J Clin Psychiatry 2001;62(3):185-190

Background: We examine changes in sexual functioning and depressive symptoms in patients' transition from a selective serotonin reuptake inhibitor (SSRI), which induced both a therapeutic response and sexual dysfunction, to bupropion sustained release (SR) over the course of an 8-week trial.

Method: The study included 11 adults (8 women and 3 men) who had a DSM-IV diagnosis of major depressive disorder in remission (Hamilton Rating Scale for Depression [HAM-D] score < 11) and were receiving an SSRI. Depression (using the HAM-D) and sexual dysfunction (using the Changes in Sexual Functioning Questionnaire) were assessed at baseline, 2 weeks after bupropion SR was added to the current antidepressant (combined treatment), 2 weeks after taper of the SSRI was initiated and completed, and after 4 weeks of bupropion SR monotherapy. T tests were performed to assess changes in depression and sexual function.

Data shown
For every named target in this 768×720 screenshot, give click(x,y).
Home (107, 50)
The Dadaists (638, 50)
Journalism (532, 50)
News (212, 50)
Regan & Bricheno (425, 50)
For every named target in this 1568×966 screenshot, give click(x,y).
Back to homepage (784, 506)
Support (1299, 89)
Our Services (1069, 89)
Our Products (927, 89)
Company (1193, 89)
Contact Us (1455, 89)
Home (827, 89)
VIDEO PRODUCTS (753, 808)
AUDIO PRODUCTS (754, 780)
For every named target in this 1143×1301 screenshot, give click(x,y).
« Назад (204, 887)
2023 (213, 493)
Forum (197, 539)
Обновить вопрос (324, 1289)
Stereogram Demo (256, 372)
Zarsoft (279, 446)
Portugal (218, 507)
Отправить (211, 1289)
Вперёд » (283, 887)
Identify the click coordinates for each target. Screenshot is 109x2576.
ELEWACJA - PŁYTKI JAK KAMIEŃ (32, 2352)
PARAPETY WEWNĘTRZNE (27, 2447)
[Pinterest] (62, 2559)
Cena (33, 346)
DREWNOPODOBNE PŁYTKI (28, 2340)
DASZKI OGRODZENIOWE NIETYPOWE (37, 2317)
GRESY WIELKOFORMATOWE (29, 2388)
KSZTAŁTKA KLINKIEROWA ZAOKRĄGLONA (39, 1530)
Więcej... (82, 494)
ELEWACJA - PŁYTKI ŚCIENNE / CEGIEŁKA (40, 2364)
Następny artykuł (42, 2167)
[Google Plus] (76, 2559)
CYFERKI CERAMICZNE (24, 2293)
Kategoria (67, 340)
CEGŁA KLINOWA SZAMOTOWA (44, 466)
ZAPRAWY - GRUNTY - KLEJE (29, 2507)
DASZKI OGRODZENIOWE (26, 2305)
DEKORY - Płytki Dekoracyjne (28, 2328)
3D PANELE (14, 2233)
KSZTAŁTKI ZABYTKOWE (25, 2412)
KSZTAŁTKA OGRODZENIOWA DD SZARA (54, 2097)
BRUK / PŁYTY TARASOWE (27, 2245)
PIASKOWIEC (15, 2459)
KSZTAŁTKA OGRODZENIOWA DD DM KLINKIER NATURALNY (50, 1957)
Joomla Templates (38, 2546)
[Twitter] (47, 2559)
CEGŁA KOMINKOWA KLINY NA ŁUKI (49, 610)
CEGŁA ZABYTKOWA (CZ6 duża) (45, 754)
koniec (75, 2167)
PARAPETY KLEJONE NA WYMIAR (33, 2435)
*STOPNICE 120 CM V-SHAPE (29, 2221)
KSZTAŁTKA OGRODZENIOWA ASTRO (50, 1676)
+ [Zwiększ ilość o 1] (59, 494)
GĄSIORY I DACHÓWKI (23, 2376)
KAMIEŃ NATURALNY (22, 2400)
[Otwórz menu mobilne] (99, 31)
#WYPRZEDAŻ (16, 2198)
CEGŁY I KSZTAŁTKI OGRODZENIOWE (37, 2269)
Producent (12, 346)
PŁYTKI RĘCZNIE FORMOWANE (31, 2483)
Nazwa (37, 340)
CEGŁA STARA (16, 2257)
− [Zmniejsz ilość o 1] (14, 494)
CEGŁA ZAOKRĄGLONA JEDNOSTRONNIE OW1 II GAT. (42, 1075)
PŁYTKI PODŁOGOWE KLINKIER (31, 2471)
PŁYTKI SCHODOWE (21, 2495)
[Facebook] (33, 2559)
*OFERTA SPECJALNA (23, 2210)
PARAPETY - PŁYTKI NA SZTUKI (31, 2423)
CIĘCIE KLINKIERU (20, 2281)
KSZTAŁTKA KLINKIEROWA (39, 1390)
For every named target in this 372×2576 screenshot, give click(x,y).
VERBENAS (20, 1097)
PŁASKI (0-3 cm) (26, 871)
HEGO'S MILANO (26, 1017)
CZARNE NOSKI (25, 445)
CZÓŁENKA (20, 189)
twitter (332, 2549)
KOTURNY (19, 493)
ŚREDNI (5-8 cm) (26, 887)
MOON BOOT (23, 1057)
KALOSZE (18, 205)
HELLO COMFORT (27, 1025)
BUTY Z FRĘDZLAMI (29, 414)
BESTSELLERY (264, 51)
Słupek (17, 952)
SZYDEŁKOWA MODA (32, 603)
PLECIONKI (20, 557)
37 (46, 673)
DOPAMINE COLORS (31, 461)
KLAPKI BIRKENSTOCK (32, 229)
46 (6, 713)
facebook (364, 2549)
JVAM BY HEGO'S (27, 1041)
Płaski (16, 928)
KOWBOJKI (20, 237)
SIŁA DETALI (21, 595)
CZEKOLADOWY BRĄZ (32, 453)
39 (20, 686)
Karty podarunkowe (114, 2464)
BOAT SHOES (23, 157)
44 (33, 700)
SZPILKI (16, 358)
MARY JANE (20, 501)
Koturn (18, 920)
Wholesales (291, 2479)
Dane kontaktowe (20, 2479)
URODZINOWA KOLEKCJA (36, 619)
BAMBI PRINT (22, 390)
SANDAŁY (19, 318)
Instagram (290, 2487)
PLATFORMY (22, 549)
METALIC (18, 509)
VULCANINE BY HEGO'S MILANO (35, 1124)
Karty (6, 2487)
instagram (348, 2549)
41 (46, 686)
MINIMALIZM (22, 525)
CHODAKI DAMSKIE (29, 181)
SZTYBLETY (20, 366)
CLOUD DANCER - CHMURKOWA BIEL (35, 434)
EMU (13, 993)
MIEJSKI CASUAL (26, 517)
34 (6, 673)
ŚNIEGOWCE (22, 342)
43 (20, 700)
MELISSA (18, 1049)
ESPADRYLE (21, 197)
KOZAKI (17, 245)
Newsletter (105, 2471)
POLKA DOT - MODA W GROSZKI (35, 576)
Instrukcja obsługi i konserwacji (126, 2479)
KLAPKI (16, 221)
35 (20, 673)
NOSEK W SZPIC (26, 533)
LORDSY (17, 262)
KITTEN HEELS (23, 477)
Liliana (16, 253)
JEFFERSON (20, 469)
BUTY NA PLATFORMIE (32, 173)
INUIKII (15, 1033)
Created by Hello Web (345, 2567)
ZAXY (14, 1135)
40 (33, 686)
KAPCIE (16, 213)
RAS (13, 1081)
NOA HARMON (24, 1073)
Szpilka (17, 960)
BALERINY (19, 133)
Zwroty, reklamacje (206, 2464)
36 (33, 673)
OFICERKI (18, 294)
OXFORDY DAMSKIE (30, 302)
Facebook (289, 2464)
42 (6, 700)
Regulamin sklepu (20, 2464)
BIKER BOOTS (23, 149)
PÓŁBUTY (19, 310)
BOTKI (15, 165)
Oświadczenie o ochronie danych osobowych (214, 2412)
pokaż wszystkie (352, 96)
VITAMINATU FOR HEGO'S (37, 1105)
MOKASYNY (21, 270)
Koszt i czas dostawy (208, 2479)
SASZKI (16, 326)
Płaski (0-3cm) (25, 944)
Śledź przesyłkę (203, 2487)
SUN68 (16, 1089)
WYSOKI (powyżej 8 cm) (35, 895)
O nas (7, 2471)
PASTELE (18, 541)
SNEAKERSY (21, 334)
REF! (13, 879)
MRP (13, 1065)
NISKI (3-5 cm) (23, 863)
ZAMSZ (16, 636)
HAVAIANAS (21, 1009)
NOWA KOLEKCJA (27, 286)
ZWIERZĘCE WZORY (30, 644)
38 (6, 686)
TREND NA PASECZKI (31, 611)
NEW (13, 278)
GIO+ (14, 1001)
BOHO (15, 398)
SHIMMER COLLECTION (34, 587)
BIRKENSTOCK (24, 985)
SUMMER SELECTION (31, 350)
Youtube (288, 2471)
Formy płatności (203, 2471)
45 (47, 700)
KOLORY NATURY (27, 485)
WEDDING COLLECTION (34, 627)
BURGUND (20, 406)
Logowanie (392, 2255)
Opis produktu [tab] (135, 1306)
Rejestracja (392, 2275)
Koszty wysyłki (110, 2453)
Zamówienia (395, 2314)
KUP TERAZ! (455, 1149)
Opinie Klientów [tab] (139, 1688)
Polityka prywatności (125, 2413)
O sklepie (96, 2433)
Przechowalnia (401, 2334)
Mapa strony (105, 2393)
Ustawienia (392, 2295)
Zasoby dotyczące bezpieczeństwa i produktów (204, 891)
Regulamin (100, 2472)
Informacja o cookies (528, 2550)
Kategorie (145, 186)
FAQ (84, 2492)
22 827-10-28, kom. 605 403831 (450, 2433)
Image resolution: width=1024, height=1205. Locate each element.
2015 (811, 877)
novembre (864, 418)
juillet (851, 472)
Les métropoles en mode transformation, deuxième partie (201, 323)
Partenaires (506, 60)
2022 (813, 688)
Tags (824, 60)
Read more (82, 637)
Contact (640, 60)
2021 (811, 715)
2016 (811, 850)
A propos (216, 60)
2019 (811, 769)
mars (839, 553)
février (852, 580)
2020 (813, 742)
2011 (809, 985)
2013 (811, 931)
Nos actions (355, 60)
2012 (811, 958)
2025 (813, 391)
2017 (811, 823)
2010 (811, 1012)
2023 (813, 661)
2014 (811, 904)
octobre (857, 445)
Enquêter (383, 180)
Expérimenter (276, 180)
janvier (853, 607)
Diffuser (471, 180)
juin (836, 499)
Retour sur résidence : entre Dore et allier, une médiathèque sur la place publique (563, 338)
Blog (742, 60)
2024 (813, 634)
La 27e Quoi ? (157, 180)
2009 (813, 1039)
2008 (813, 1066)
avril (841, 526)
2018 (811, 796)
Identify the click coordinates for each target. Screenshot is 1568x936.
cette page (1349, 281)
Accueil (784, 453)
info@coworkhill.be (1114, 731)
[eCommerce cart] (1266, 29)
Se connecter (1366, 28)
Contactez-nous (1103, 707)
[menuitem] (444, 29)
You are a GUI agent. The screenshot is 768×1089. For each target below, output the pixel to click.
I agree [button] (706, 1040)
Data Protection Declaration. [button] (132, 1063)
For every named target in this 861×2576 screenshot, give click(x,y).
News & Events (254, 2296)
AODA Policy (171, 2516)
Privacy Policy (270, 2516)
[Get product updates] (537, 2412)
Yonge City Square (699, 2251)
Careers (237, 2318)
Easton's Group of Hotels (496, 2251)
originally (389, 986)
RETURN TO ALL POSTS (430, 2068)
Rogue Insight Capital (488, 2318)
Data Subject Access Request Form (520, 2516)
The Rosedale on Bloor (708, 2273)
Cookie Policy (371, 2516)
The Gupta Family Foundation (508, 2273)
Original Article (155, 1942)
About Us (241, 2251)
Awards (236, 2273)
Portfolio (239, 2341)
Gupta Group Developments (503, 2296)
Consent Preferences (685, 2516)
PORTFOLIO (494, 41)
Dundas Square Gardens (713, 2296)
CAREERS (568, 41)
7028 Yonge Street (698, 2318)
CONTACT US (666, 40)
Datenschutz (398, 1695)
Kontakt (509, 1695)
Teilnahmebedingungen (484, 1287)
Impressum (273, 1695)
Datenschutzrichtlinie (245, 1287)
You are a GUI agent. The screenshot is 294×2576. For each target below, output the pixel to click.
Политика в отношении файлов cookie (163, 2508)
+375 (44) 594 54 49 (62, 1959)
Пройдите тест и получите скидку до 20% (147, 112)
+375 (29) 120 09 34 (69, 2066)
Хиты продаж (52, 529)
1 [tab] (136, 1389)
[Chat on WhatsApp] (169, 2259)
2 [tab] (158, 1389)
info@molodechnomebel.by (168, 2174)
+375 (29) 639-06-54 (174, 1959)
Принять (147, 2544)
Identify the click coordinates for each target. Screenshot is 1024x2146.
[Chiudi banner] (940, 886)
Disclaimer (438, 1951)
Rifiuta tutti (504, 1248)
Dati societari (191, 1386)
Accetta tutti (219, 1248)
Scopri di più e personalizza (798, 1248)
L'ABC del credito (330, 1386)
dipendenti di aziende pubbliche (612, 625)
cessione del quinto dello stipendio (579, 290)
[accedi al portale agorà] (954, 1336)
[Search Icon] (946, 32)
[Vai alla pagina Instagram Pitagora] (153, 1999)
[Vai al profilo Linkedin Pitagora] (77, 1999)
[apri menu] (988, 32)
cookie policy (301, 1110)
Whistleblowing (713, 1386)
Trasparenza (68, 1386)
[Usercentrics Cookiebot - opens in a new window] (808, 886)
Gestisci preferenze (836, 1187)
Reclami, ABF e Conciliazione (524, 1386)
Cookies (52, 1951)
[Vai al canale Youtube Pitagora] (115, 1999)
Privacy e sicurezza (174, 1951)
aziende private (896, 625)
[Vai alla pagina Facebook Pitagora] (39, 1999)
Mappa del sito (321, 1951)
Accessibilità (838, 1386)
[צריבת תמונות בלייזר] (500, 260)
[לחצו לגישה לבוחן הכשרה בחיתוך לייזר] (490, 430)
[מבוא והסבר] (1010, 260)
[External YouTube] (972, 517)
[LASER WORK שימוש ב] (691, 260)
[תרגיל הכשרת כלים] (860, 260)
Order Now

Assignment A
How many adults took part in the study described in the study abstract?
Assignment B
Rewrite the study abstract from "J Clin Psychiatry" up to and including "an 8-week trial.", switching "8-week" to "12-week".
The records come from a separate source.

Answer section A
11 adults (8 women and 3 men).

Answer section B
J Clin Psychiatry 2001;62(3):185-190

Background: We examine changes in sexual functioning and depressive symptoms in patients' transition from a selective serotonin reuptake inhibitor (SSRI), which induced both a therapeutic response and sexual dysfunction, to bupropion sustained release (SR) over the course of an 12-week trial.